1. This is the last day of 2000, tonight at Midnight we click over to a new year.
2. And many of us, because it is a time of new beginnings, will resolve to make some changes in our lifestyles
a. some of us will go on diets
b. others will determine to start an exercise program and actually use the exercise equipment we got for Christmas – three years ago!
c. some will resolve to stay on a budget and reduce their debt
d. some have resolved to spend more time with the family this year
e. and many have determined that they will spend regular time in reading their bibles and praying
3. This morning, as we wrap up our study in 1 Timothy, I want to set before you a worth-while resolution all of us as the followers of Jesus Christ can make.
4. We find it in the first verse of our text for today . . .
6 Now - godliness with contentment is great gain.
1. Verses 6-10 are Paul’s response to the grotesque picture of false teachers he’s painted in the previous verses.
2. While will take a closer look at those verses on Wednesday evening, it’s the last part of v. 5 that we need to read this morning so that we might set the context for what we’re looking at today.
3. Look at what Paul says is the fruit of false teaching in v. 5 . . .
. . . useless wranglings of men of corrupt minds and destitute of the truth, [and here is what we need to see] who suppose that godliness is a means of gain. [meaning financial gain]
4. In verses 3-5, Paul identifies the error of false teaching, the corrupt character of those who teach it, and then he tracks the growing evil it produces as people follow it
5. The end of this corruption is that false teachers hide behind a mask of religion so they can increase their wealth and power
a. they mouth pious words – but their hearts are dark
b. they maintain a godly exterior, but inwardly they are corrupt
c. they’ve gone from being shepherds of the flock to fleecers of the flock
6. They’re entrepreneurs who have turned religion into a business, and spend their time figuring out new ways to increase their profit.

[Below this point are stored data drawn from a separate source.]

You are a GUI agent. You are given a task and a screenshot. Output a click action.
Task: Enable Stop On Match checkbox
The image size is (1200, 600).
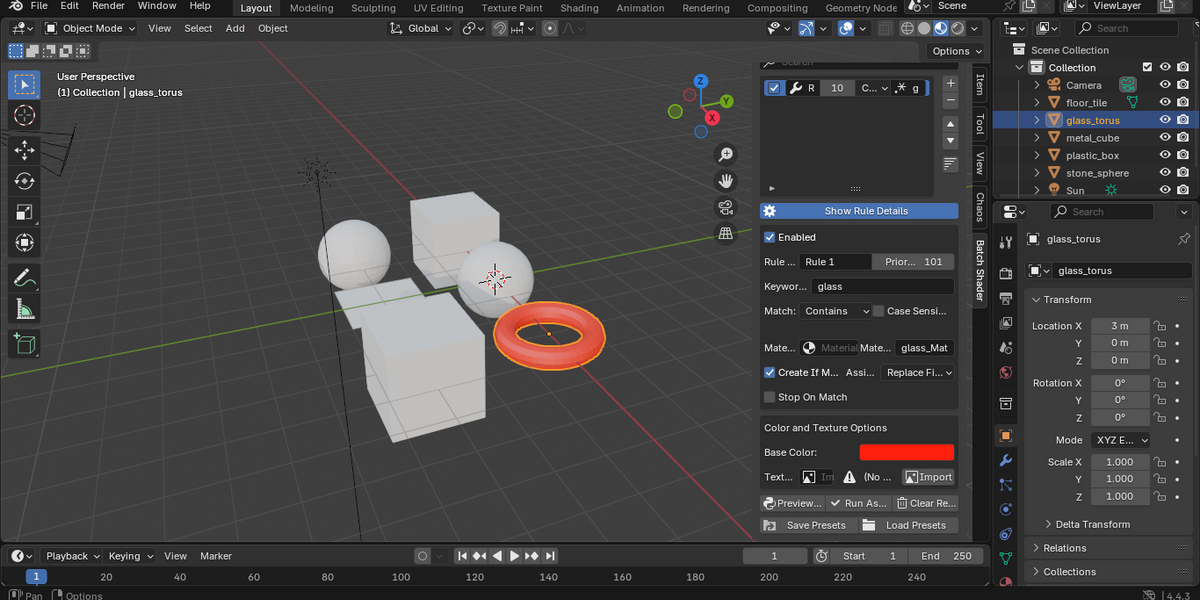pos(770,397)
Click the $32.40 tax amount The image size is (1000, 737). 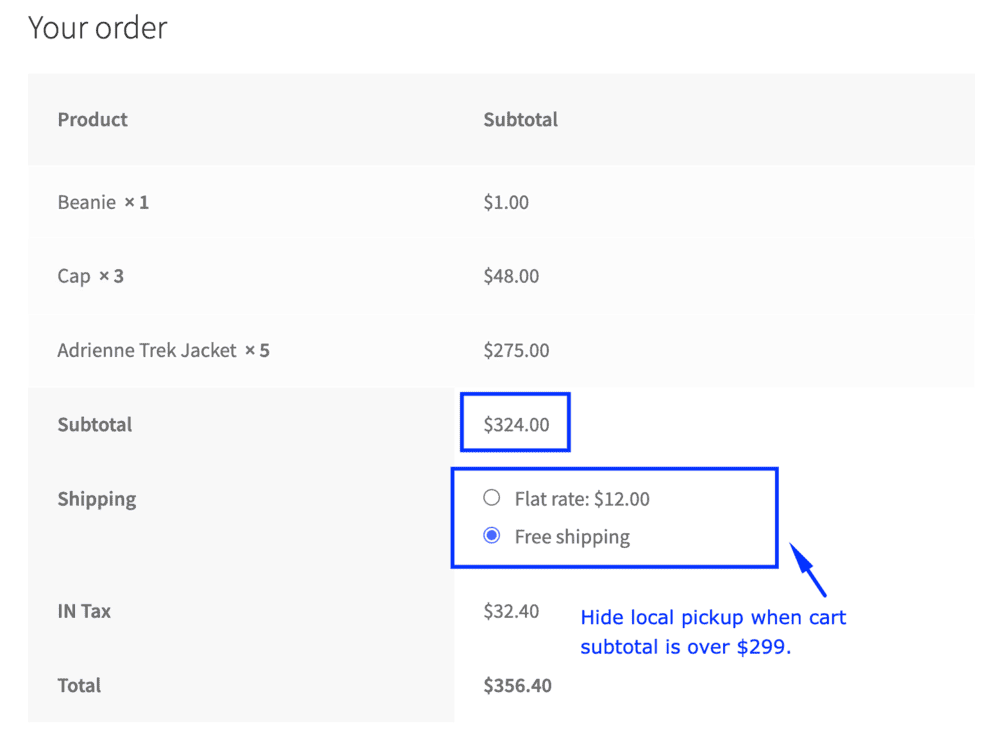pos(511,611)
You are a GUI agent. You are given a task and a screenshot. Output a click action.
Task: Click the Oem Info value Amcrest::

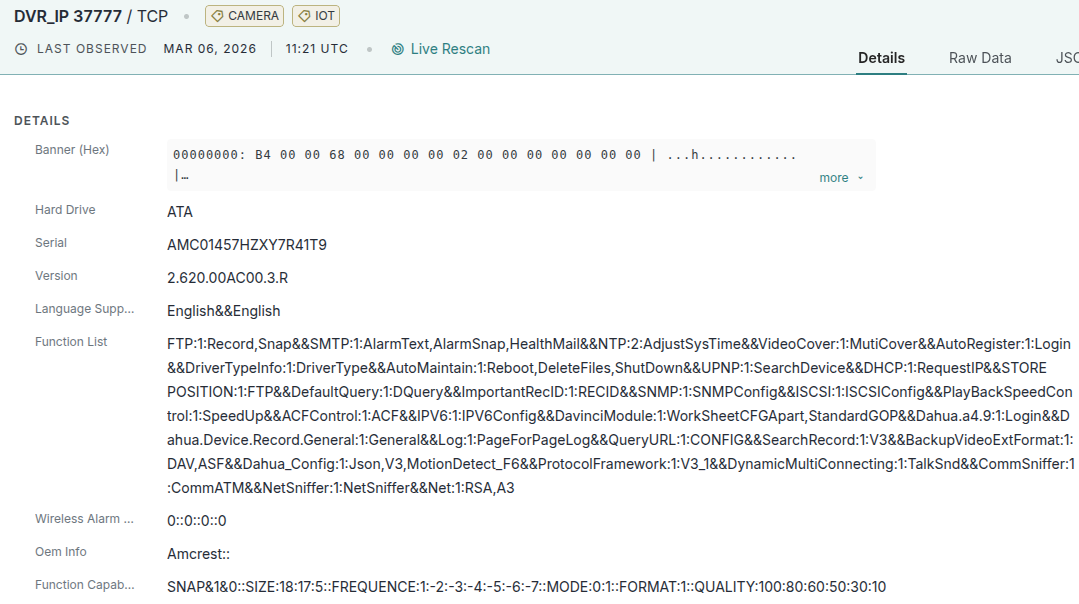pyautogui.click(x=198, y=554)
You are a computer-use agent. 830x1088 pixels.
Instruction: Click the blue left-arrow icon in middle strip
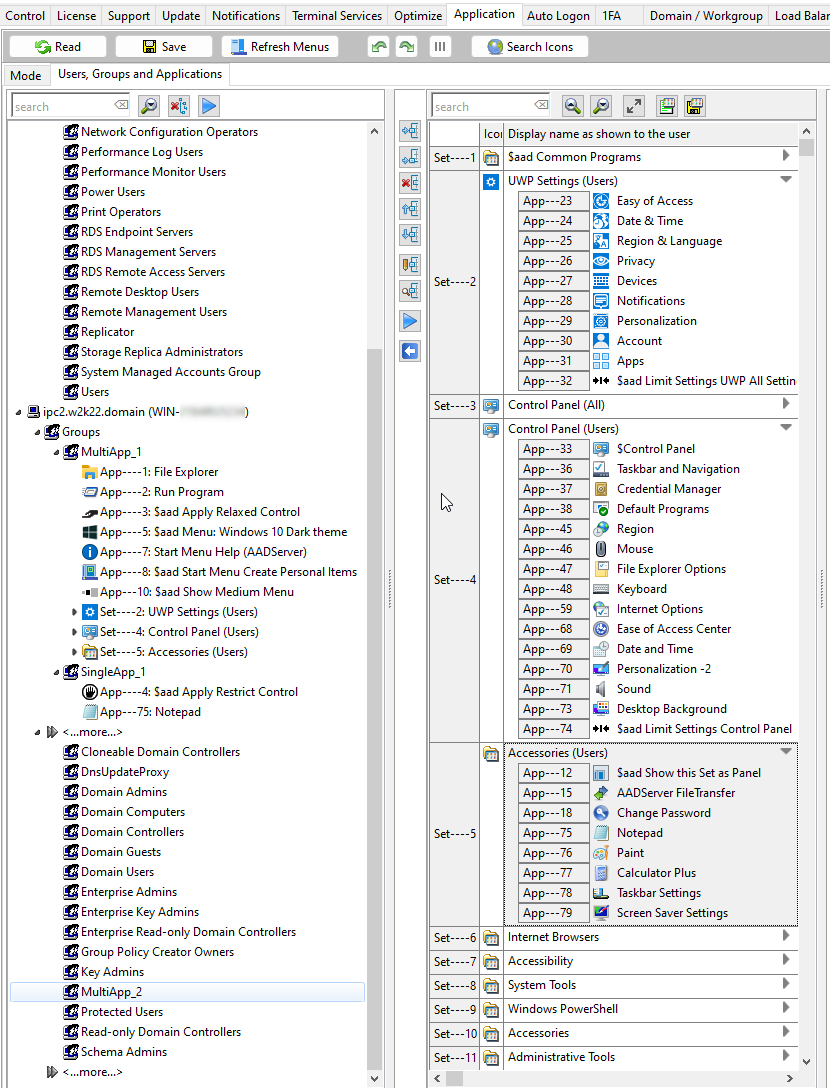tap(410, 351)
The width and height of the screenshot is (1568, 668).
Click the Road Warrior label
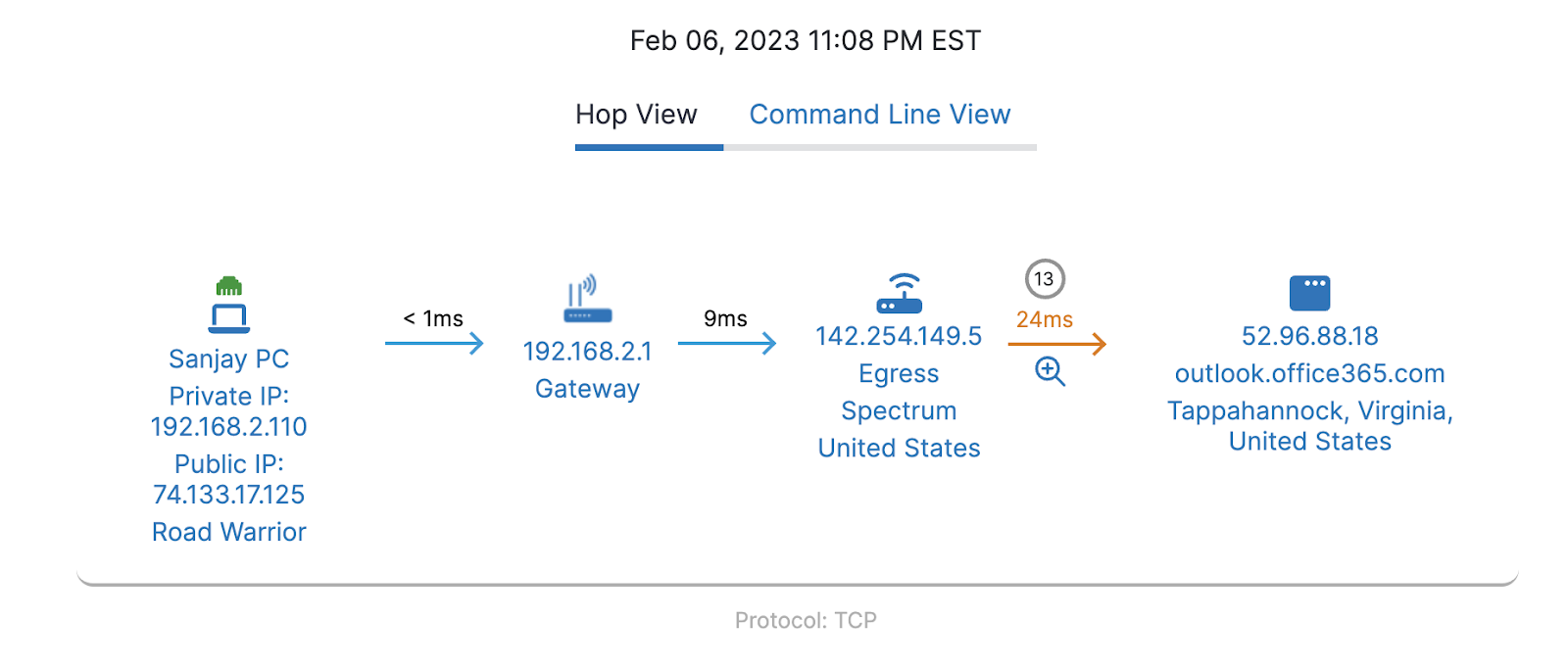tap(228, 532)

7. There were men right there in Ephesus where Timothy lived and ministered who had taken this route, and Paul warns him to stay away from them, and not follow in their wake.
8. But as is typical of Paul, his mention of the sham “godliness” of the false teachers moves him to speak of the genuine godliness of the true disciple of Jesus – so in v. 6 he says . . .
Now [as opposed to the insincere posturing of the false teachers] - godliness with contentment is great gain.
9. The pretended piety of heretics is aimed at material gain
10. But genuine godliness is gain – spiritual gain, if it is accompanied by contentment!
11. The first thing we need to do is define some words here.
a. godliness is a word that comes to us out of ancient religion and means to be devoted
b. it referred to people who were genuinely devoted to God, and not merely going through the motions of religion because that’s what is expected
c. in the Bible, godliness is an attitude and style of life that acknowledges God’s claim on us and seeks to live in accord with His will.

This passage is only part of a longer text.